**Exercise**
Return every line of the records below that contains the word "link".
[Start of Listing]
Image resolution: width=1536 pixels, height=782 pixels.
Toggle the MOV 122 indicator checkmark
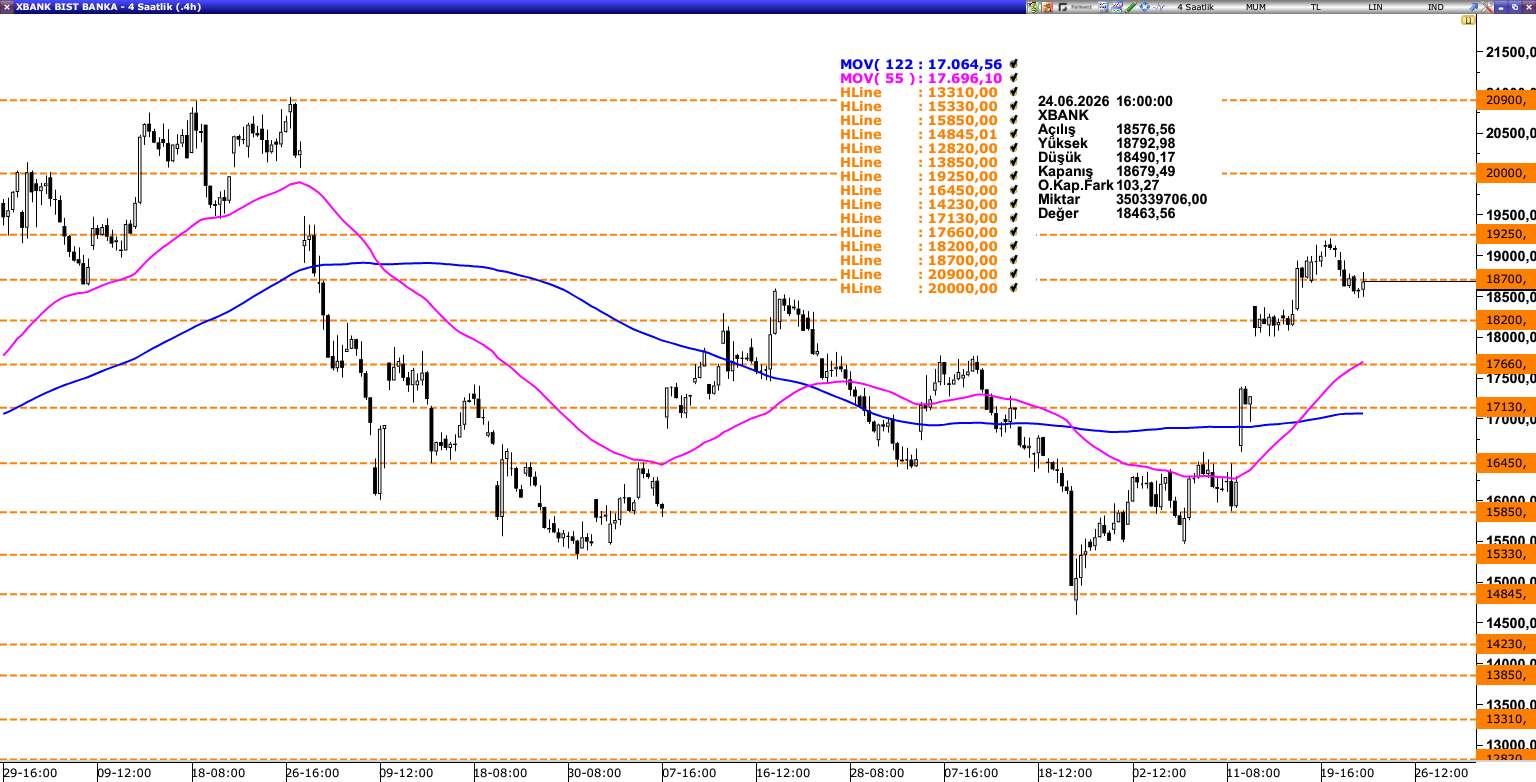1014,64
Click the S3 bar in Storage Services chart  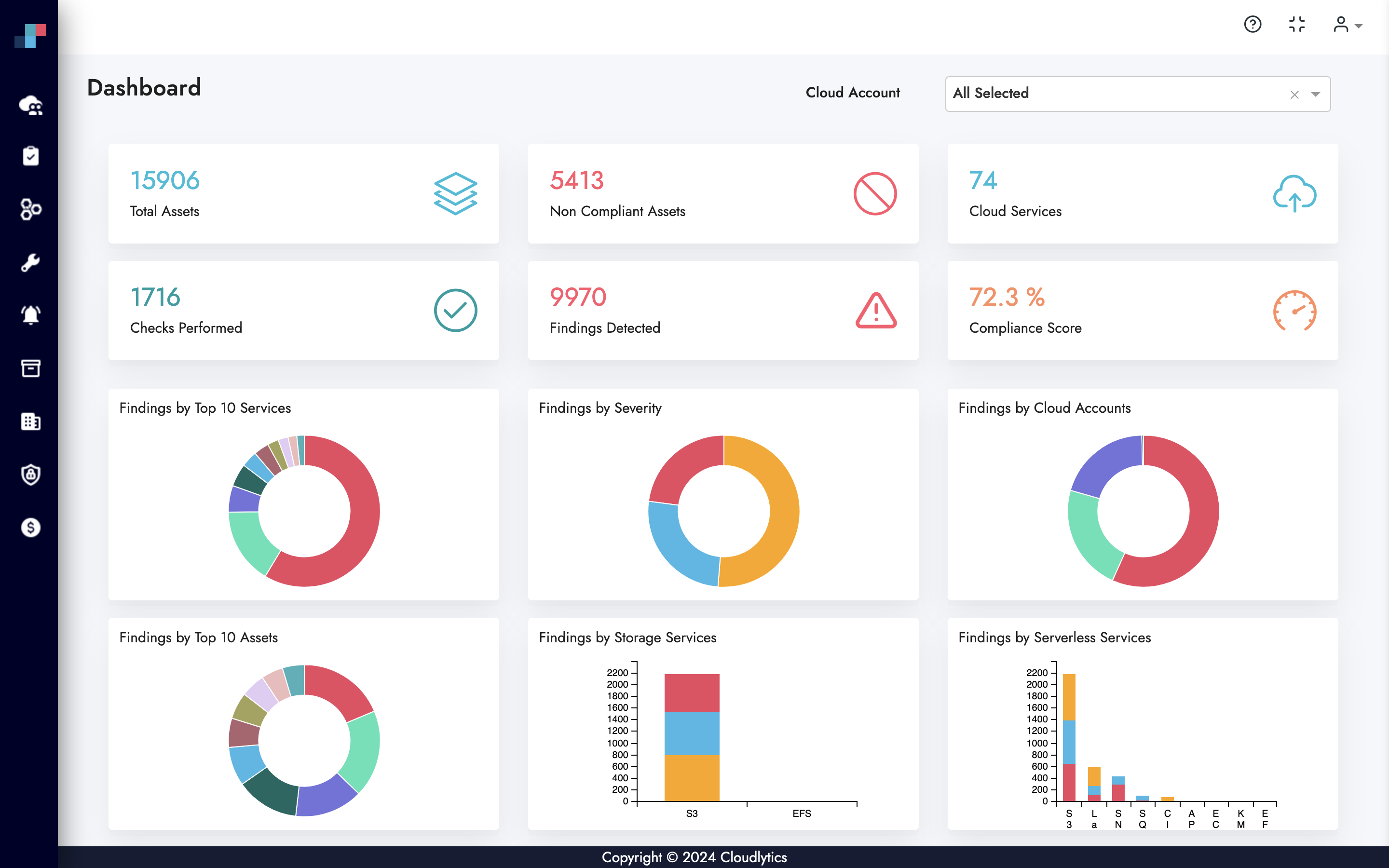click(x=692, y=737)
[End of Listing]
[Start of Listing]
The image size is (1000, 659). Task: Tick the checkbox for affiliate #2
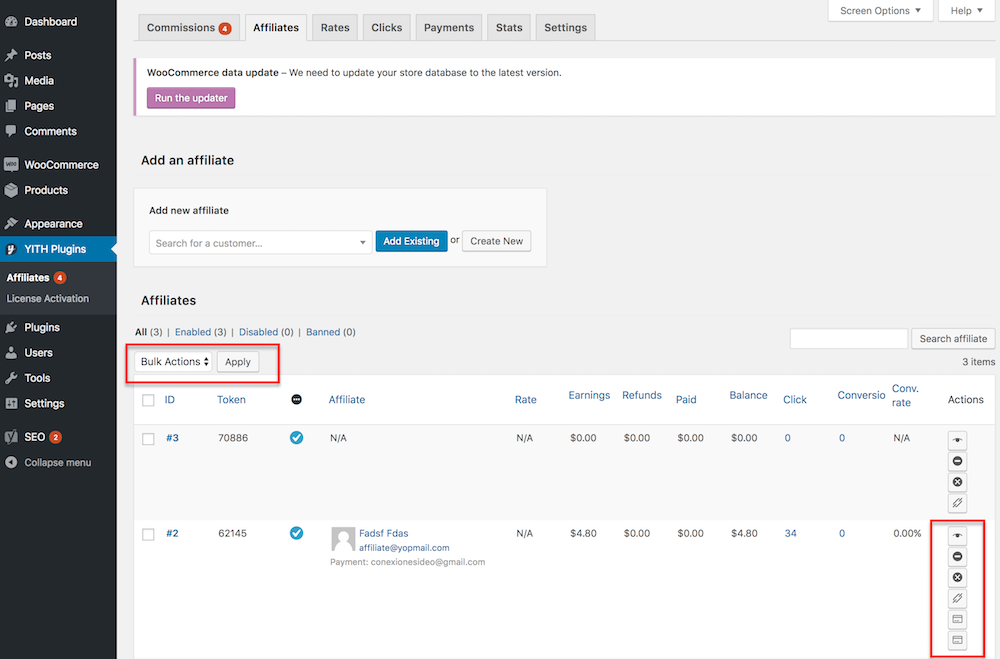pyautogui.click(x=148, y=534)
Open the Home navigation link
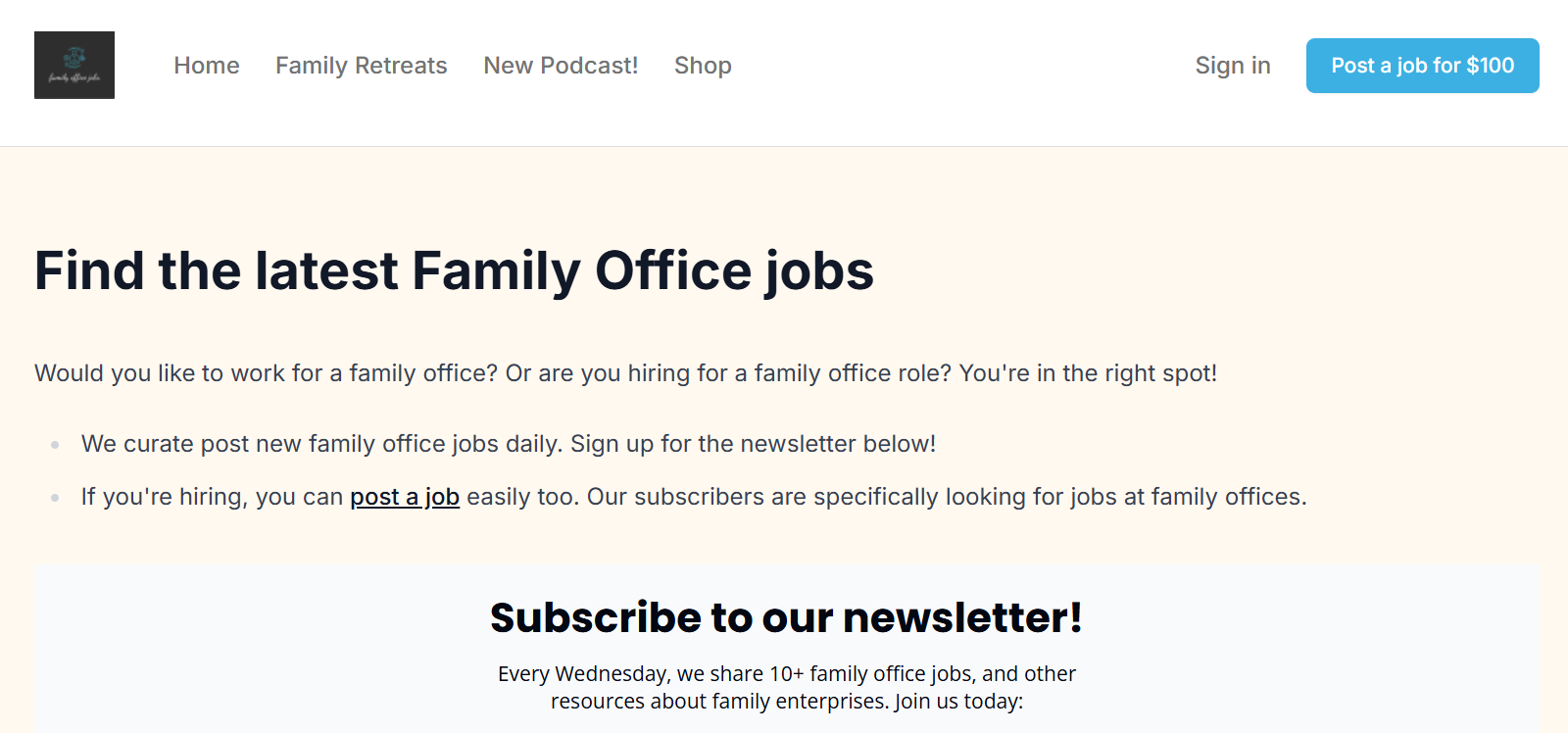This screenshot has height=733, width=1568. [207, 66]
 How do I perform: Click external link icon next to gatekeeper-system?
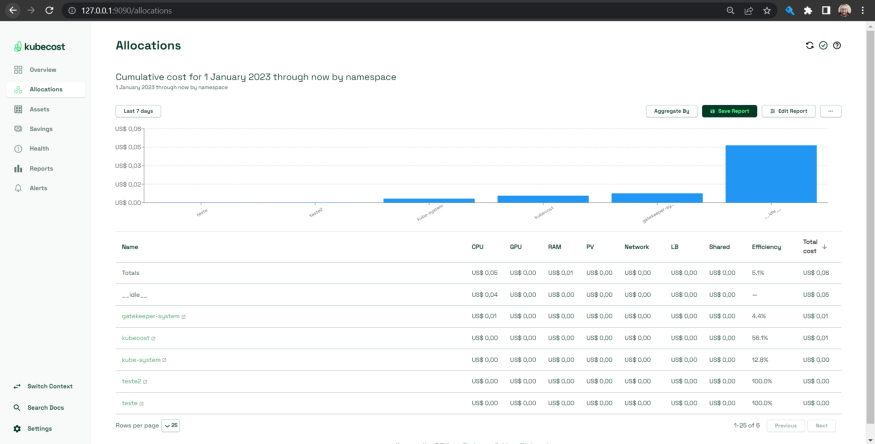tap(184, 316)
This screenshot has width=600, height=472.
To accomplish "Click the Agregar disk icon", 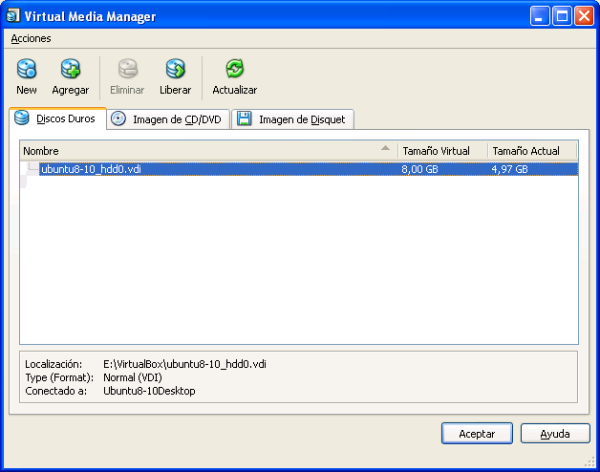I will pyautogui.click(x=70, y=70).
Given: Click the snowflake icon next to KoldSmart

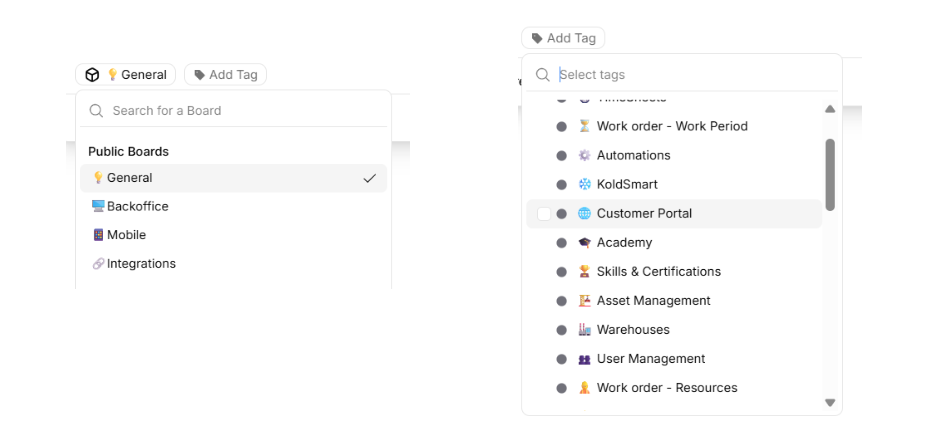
[End of Listing]
[Start of Listing]
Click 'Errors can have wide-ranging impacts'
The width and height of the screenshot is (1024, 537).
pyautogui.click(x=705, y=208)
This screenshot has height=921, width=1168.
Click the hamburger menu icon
[End of Listing]
**Solution**
Open the Home navigation link
 How do I perform: Click external link icon next to gatekeeper-system?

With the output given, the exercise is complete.